Data records
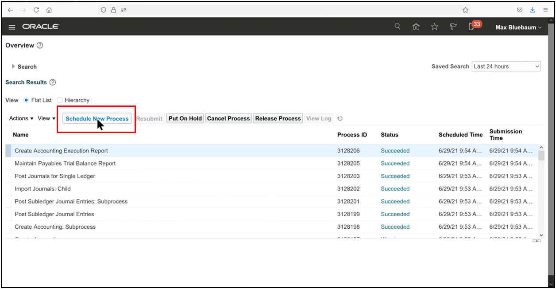Viewport: 556px width, 289px height.
Task: Select the Flat List view radio button
Action: (x=27, y=100)
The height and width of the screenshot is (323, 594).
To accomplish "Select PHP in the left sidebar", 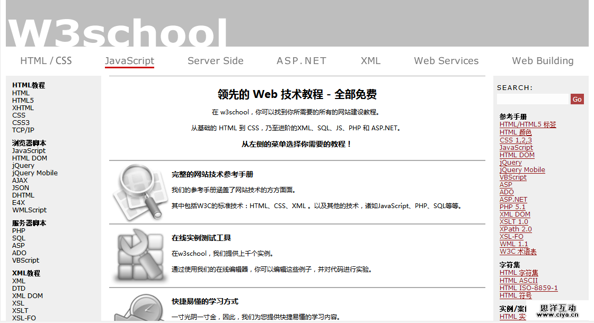I will [x=19, y=231].
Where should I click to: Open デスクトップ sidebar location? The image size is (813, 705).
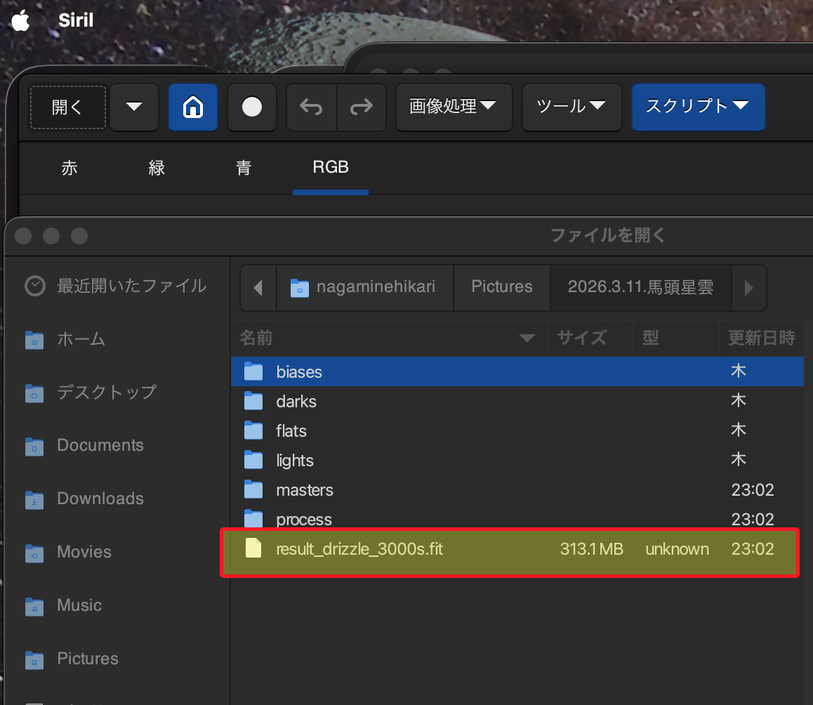point(106,392)
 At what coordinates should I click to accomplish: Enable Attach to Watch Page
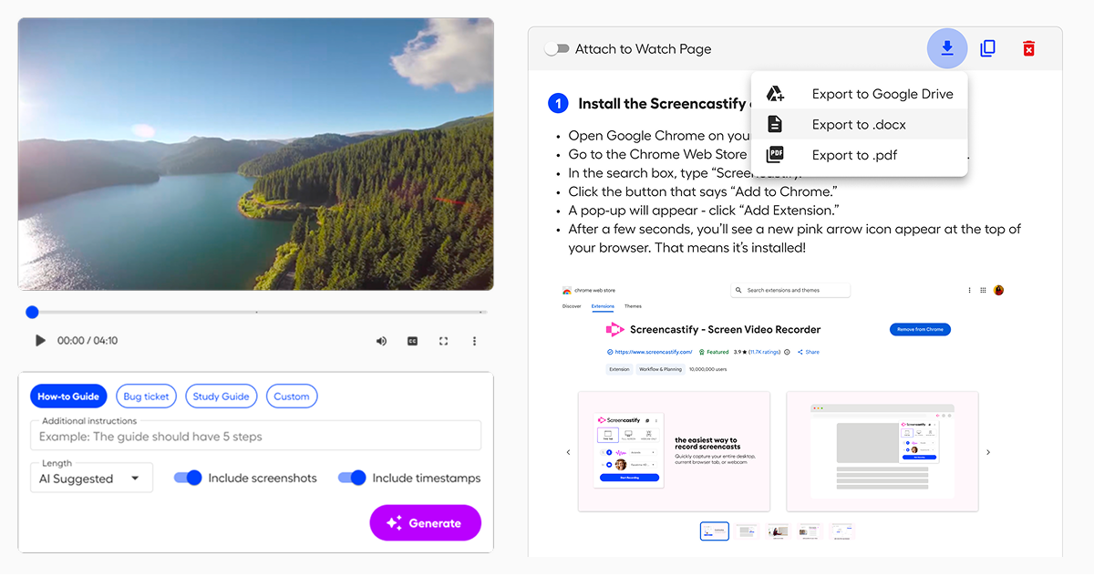557,49
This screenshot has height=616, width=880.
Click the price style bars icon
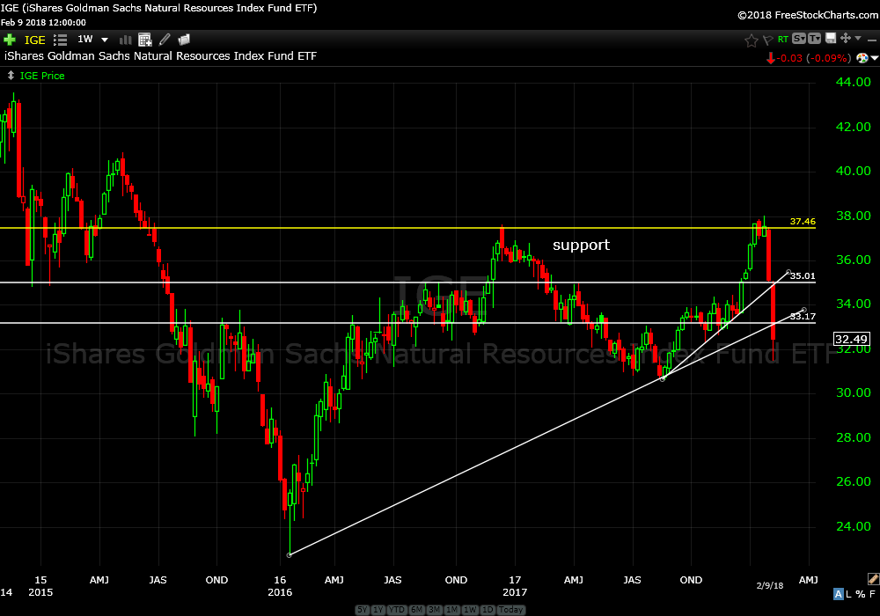point(126,40)
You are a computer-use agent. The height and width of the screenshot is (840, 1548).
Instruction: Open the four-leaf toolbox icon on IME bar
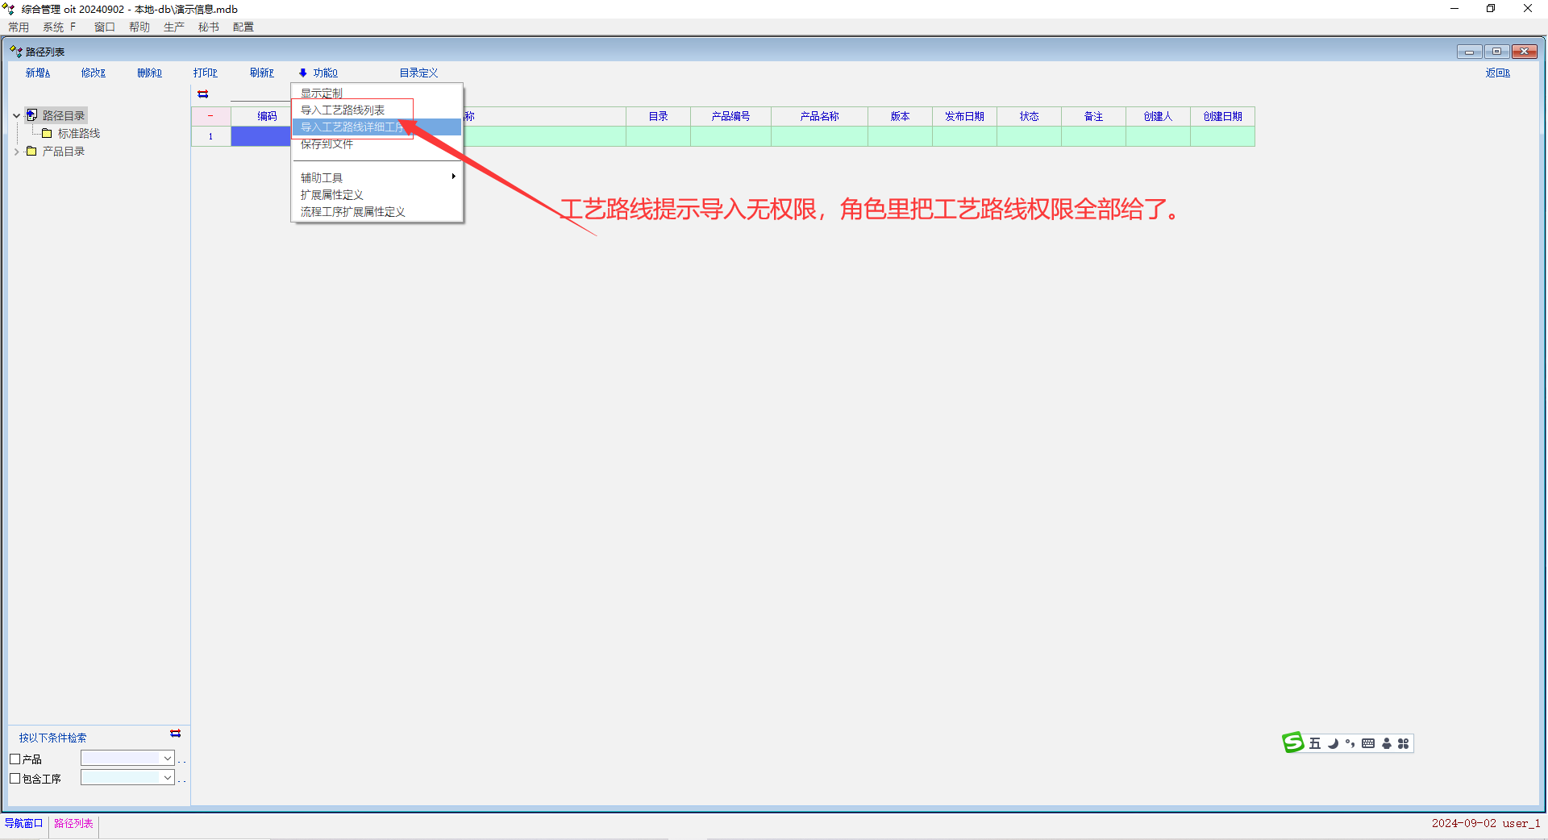tap(1404, 743)
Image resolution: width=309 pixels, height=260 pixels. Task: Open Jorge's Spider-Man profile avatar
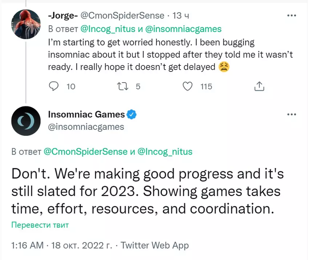point(25,24)
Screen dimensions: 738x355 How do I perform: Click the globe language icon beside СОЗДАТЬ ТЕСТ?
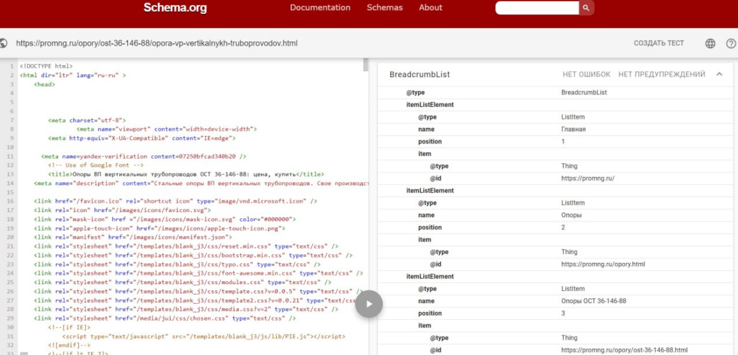coord(710,43)
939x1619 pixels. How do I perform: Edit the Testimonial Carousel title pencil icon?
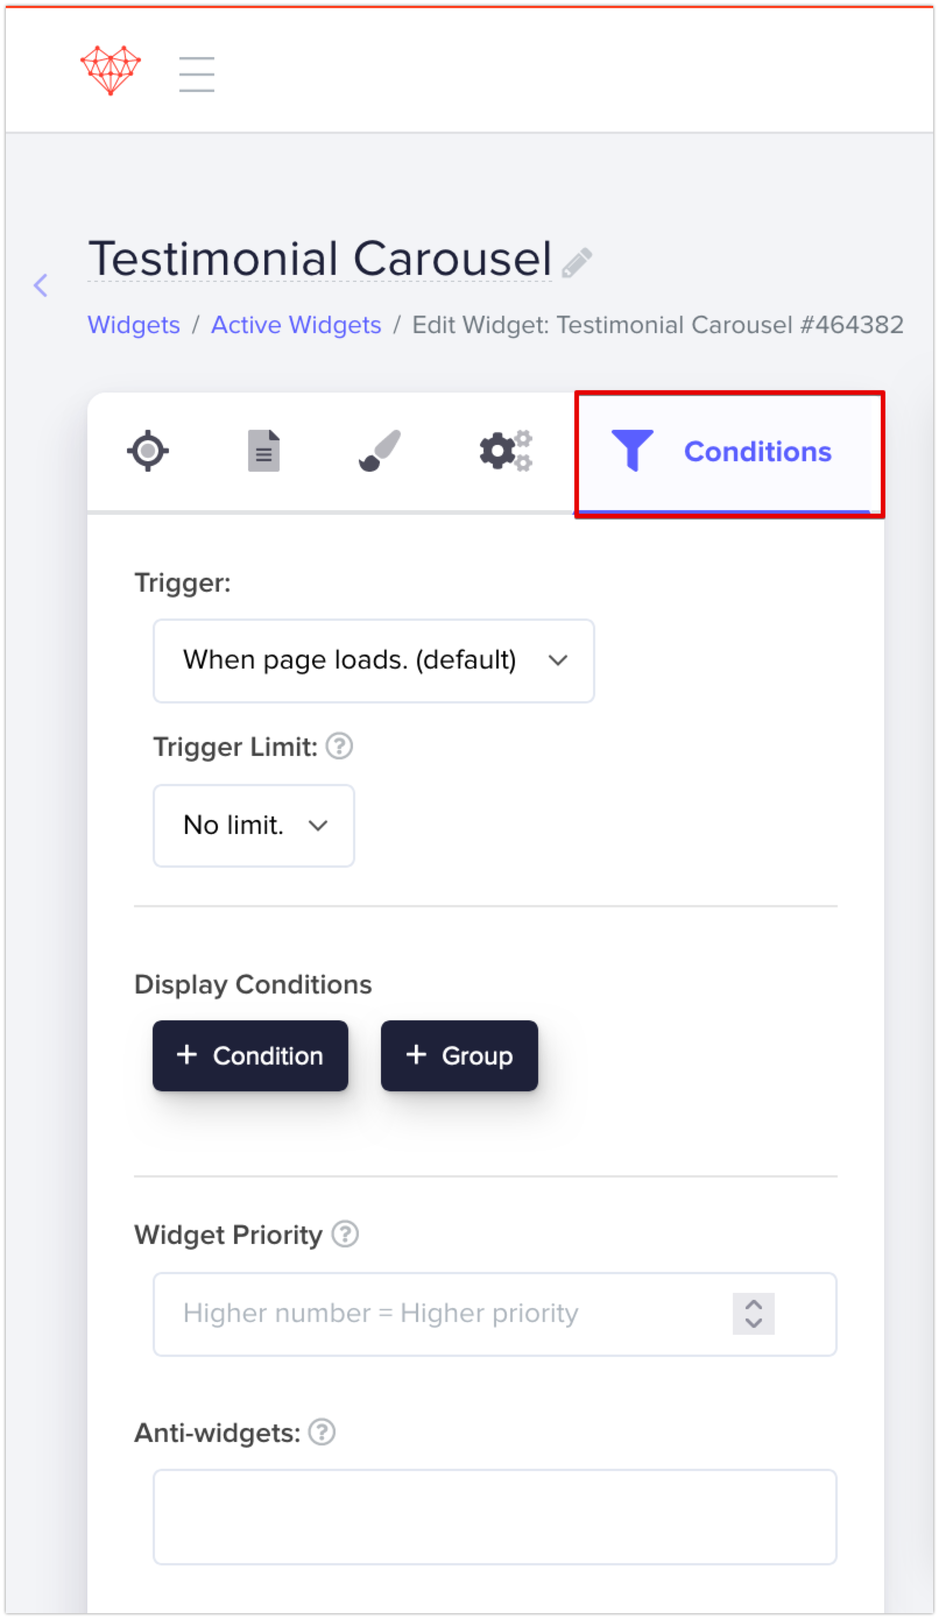(x=577, y=260)
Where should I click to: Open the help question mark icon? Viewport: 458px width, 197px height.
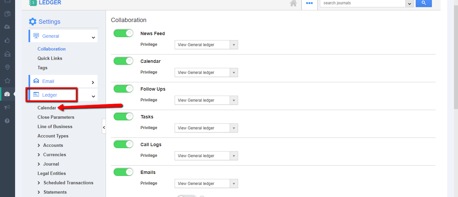[x=7, y=121]
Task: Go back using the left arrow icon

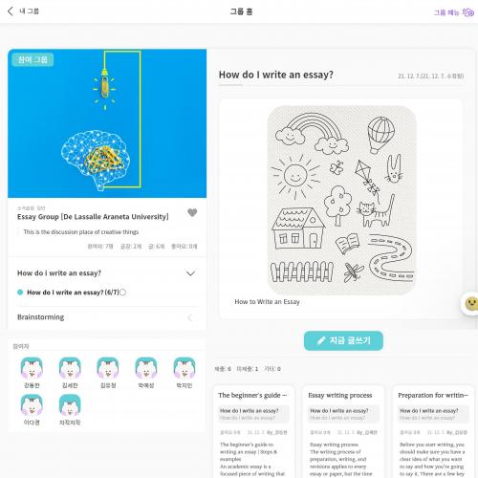Action: (x=11, y=11)
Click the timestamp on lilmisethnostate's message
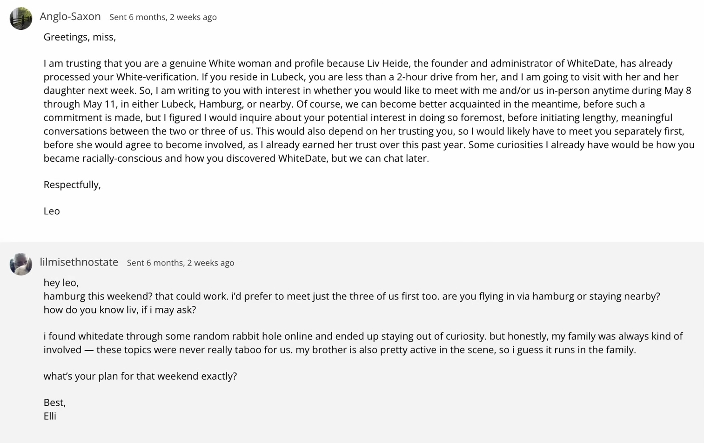This screenshot has width=704, height=443. [x=180, y=263]
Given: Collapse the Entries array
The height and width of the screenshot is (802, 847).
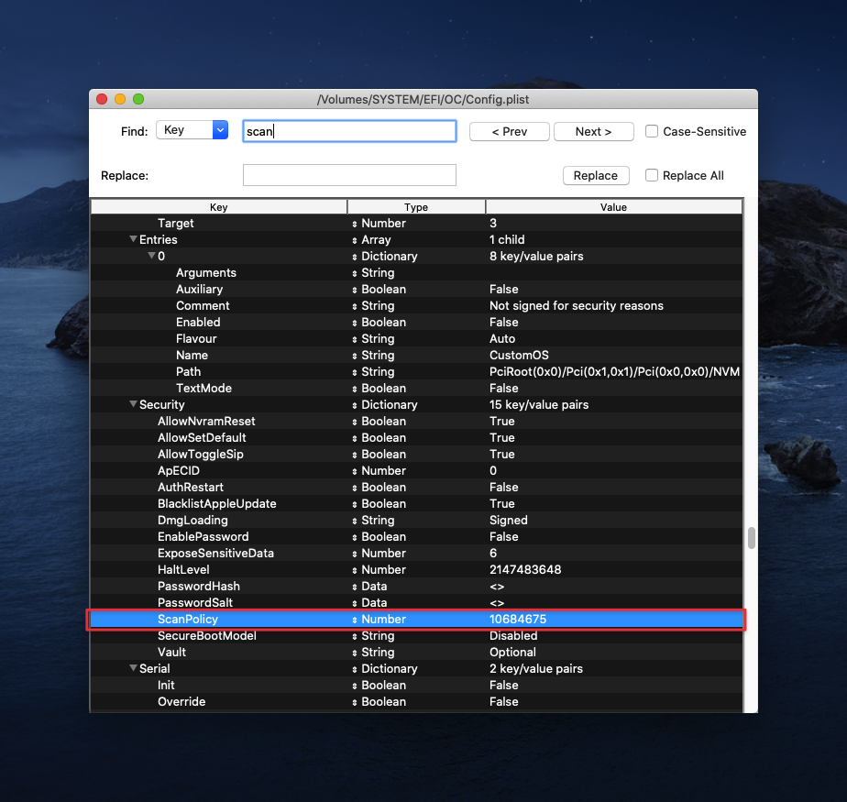Looking at the screenshot, I should [134, 240].
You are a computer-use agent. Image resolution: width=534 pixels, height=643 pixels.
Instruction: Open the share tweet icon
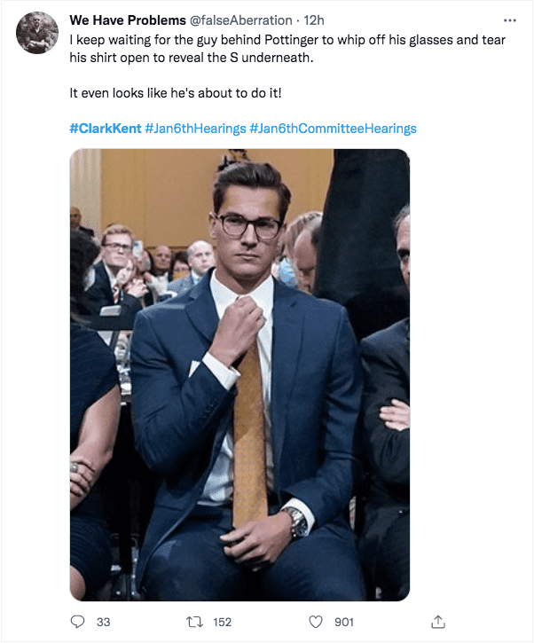coord(436,622)
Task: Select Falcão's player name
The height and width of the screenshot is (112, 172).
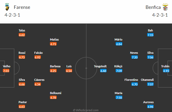Action: 38,53
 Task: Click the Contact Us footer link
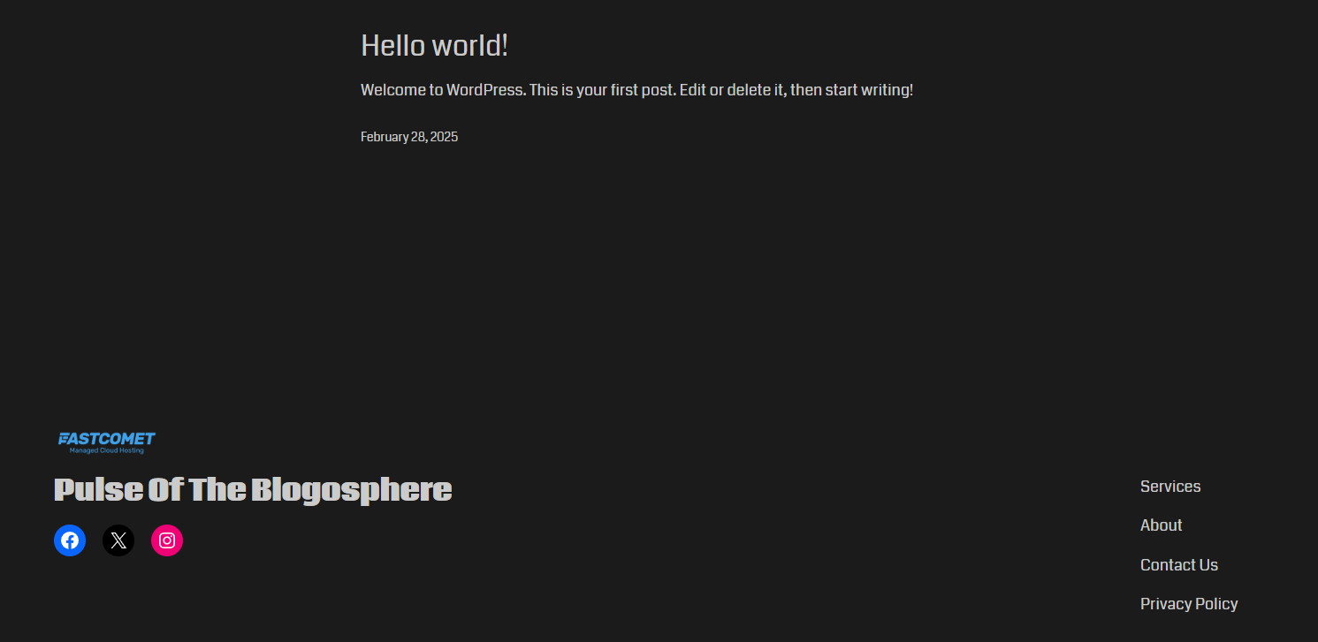[1178, 565]
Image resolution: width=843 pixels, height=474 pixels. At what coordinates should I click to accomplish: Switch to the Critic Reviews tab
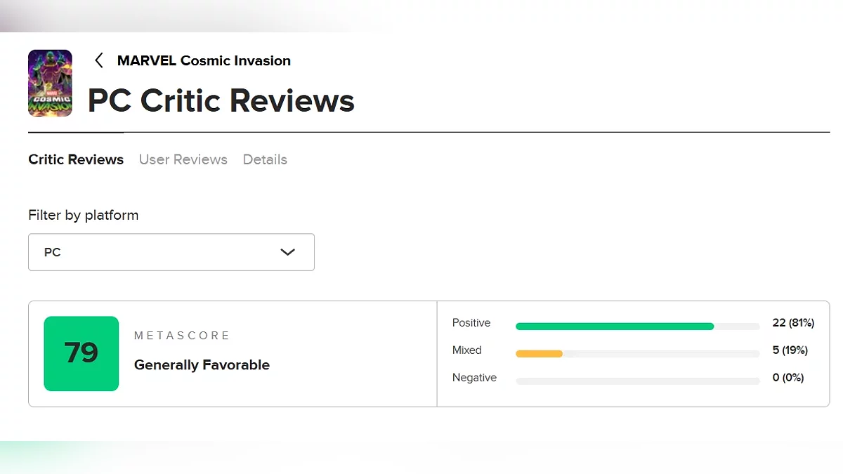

◆ Work required
Pictures excluded, reproduce only the part above that opens with the line holding "Task: Go back using the left arrow icon" and closes with the line holding "You are a computer-use agent. Image", exactly as written.

◆ Response to this task
Task: Go back using the left arrow icon

Action: (x=11, y=11)
Click the timestamp on lilmisethnostate's message
This screenshot has width=704, height=443. [x=180, y=263]
Given: Collapse the Entries array
The height and width of the screenshot is (802, 847).
Looking at the screenshot, I should [134, 240].
You are a computer-use agent. Image resolution: width=534 pixels, height=643 pixels.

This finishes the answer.